Je ne sais pas comment ça arrive. D’un seul coup, on tressaute, il faut se rendre à l’évidence, on a le hoquet. C’est fatiguant, puis le rythme s’installe et on peut même… ne plus y penser. Ça dure parfois.
Les jours si chauds sont derrière nous, les hautes herbes, parties. Les poules à la ferme. Plus de gloussement au bord de la fenêtre. Dans la classe, il faut bien continuer, on rangeotte discrètement. Nous sommes une quinzaine. Jeudi, on prendra le bus pour s’aventurer un peu plus loin que d’habitude. Dernier pique-nique ensemble. Comme une petite fin, une de plus.

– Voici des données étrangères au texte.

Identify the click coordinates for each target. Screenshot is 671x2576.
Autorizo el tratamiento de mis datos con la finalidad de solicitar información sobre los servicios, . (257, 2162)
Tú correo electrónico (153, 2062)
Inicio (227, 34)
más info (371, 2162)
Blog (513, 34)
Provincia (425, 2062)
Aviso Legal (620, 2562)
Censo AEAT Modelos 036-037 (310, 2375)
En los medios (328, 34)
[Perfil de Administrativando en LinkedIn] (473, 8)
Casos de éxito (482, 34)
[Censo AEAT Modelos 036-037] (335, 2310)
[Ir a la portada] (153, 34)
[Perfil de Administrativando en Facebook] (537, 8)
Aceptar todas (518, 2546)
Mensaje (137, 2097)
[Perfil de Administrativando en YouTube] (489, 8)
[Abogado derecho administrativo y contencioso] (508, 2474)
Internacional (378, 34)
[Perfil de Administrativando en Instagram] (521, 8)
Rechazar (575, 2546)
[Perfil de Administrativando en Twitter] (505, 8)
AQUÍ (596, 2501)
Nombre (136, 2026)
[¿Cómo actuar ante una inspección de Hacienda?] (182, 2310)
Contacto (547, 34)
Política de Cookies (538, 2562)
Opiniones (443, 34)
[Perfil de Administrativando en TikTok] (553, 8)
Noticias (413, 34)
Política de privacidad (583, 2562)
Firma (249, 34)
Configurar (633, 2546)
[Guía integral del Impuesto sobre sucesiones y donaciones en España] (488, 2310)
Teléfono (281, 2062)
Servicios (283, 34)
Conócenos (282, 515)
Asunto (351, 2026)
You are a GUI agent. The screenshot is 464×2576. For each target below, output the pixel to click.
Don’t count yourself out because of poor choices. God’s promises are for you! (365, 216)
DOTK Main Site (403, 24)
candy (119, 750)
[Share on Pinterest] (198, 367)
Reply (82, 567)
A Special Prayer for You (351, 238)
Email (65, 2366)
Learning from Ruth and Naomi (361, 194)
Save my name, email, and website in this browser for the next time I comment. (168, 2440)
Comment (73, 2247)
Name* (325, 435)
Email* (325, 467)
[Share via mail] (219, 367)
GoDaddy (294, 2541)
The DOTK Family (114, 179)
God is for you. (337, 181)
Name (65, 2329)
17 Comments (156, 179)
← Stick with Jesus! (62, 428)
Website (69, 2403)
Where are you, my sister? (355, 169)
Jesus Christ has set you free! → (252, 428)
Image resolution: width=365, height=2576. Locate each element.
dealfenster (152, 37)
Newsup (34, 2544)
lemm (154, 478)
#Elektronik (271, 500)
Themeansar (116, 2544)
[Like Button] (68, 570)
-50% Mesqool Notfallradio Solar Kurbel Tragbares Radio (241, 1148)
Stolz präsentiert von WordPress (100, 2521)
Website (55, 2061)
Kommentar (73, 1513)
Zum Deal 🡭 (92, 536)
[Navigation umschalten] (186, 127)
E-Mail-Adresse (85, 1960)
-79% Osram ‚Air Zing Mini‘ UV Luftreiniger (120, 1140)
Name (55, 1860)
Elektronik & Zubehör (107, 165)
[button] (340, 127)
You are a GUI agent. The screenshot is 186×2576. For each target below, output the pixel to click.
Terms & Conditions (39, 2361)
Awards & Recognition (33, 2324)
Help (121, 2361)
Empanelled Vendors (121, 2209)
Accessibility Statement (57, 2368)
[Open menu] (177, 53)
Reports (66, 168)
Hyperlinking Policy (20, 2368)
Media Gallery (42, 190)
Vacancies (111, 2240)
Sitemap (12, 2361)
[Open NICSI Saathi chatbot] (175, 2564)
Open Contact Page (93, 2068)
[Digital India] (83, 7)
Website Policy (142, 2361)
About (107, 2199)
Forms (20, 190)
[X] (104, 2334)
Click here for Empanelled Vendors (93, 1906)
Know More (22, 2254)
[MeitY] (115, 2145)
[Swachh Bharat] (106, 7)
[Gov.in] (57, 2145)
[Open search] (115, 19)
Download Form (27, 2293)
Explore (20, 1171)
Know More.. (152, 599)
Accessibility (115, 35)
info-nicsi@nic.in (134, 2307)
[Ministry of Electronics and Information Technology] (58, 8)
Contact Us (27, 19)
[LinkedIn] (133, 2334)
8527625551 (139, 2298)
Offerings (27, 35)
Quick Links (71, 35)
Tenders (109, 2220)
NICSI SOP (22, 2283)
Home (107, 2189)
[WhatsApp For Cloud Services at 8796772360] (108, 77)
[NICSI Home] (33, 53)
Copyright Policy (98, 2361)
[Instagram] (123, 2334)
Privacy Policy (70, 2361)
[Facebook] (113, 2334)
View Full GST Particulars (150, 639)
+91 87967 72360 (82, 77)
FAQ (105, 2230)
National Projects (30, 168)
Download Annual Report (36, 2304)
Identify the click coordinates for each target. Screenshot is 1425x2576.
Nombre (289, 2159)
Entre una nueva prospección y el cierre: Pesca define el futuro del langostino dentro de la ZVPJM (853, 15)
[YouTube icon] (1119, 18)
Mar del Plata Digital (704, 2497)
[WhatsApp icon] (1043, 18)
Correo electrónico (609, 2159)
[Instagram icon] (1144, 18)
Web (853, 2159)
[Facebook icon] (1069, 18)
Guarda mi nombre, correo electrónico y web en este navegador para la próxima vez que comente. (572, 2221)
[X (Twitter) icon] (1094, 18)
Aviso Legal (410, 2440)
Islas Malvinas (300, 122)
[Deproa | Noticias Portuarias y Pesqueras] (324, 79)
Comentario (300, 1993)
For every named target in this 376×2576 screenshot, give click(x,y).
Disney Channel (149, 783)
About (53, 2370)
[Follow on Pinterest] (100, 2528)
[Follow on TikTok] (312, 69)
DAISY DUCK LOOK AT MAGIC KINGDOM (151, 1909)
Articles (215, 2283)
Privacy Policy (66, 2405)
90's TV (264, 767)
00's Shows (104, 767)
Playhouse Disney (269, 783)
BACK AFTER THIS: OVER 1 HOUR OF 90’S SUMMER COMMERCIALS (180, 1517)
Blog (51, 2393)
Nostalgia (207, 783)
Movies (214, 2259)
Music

On s’habitue peu à peu à les quitter et disparaitre de leur paysage. Chaque chose peut être la dernière de l’année. Je leur dis, à certains moments. À quoi ça sert? Sans doute à éviter de se laisser froidement le dernier vendredi soir. Les aurevoir, j’y arrive mal de toute façon. Je reste en suspens avec mon sac , beaucoup trop longtemps. Pour les anniversaires, les barbecues, les soirées, les fêtes, tout. Je traine toujours.
Ici, il a fallu estimer combien de stylos pour l’an prochain, combien d’élèves pour les petites cases, tout ce qui peut être évalué l’a été, il n’y a plus qu’à s’en aller. Ibrahim va partir, chez la grande section dans l’école noire. Mourad m’a fait un dessin avec des yeux et de la viande. Merci. On est bien.
Quand le hoquet s’arrête, il y a ce moment désagréable où l’on voudrait en subir encore un, on essaie de le faire venir. Un de plus, mais non, on ne l’a plus. C’est fini. D’un coup. Avec juste un manque puissant quelques instants. La fin de l’année est là.
Tout le monde sera parti. Et on restera tout seul. Le trait sera tiré. La vie un livre dont il faut tourner les pages.